“Ho letto che i magistrati mi riascolteranno, penso di sì e credo che sia giusto che mi riascoltino”. Sigfrido Ranucci, ex conduttore di Report, commenta così la possibilità di essere sentito nuovamente nell’ambito dell’inchiesta giudiziaria che lo riguarda. Lo ha fatto a margine dello spettacolo Diario di un trapezista nell’ambito del Prato Crime Festival.

Ranucci ha parlato anche delle indiscrezioni su un suo possibile futuro in politica, escludendo al momento l’ipotesi di una candidatura. “Il prossimo salto intanto è una scommessa nel cercare di vedere ripristinati i miei diritti. Quindi, chi pensa alla mia candidatura pensa male. Io voglio fare il giornalista, do fastidio come giornalista”.

Una strada che intende continuare a percorrere finché gli sarà possibile. “Se proprio non riuscirò perché mi cacciano via da una parte, mi cacciano via dall’altra e non mi vuole più nessuno, cercherò di continuare la mia battaglia nella difesa dei più fragili e dare loro voce in diverse forme”. Quanto alla politica, ha aggiunto, “per me in questo momento è complicata, perché qui si intende la politica come comandare, invece secondo me la politica è donare”. “Sin da piccolo a me è sempre piaciuto rompere le scatole – ha detto ancora – quindi voglio continuare a rompere le scatole come giornalista”.

L’ex conduttore di Report è tornato anche sugli articoli pubblicati negli ultimi mesi sulla vicenda che lo riguarda. “La cosa che mi dà più dolore è che raccolgo il dolore di tutti quelli che mi stanno vicino in questi tre mesi di articoli, che per il 90% sono falsi”

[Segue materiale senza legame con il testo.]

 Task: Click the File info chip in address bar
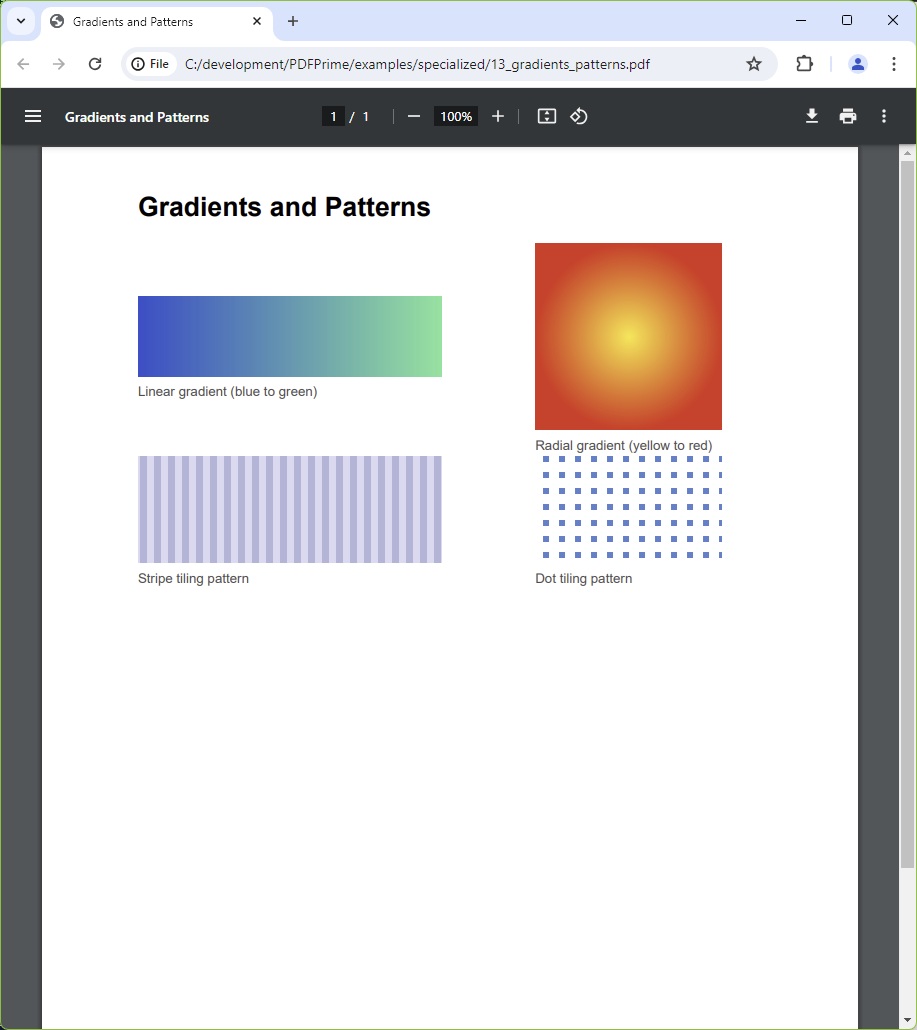[150, 63]
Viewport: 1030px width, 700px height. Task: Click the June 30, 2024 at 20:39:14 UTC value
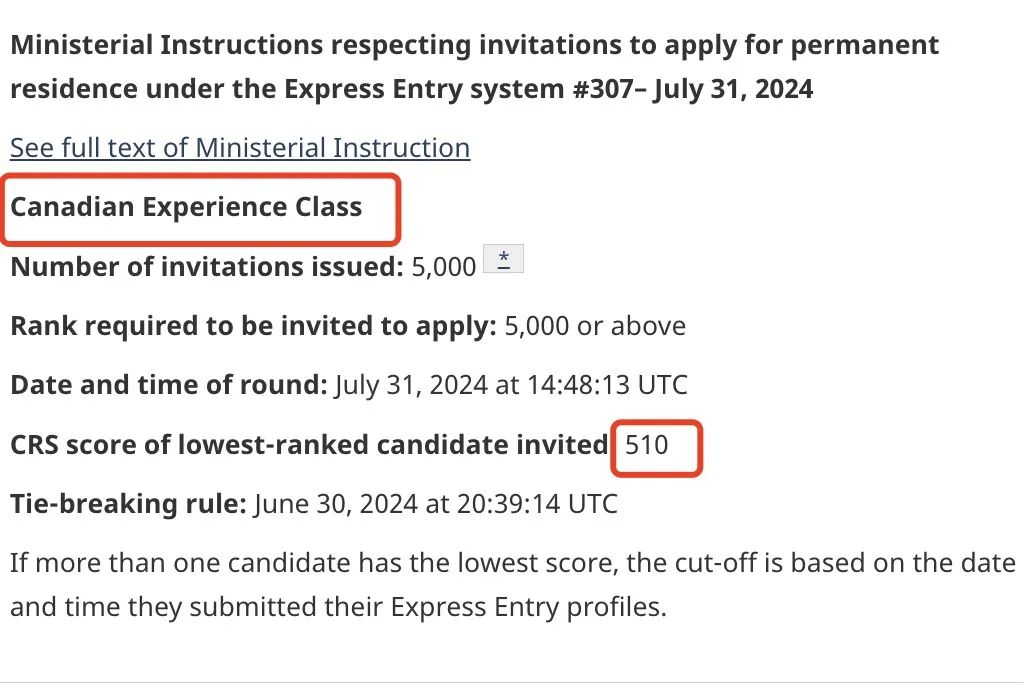click(436, 504)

Secondo Ranucci, l’attenzione si sarebbe spostata dall’inchiesta giudiziaria alla sua sfera personale e alle persone che gli sono vicine. “Articoli che legittimamente avrebbero potuto seguire le vicende dell’inchiesta giudiziaria, e invece sono andati a finire su altre questioni e provocare dolore. Il dolore delle persone che ti sono vicine”. E conclude: “Colpiscono loro per colpire me”.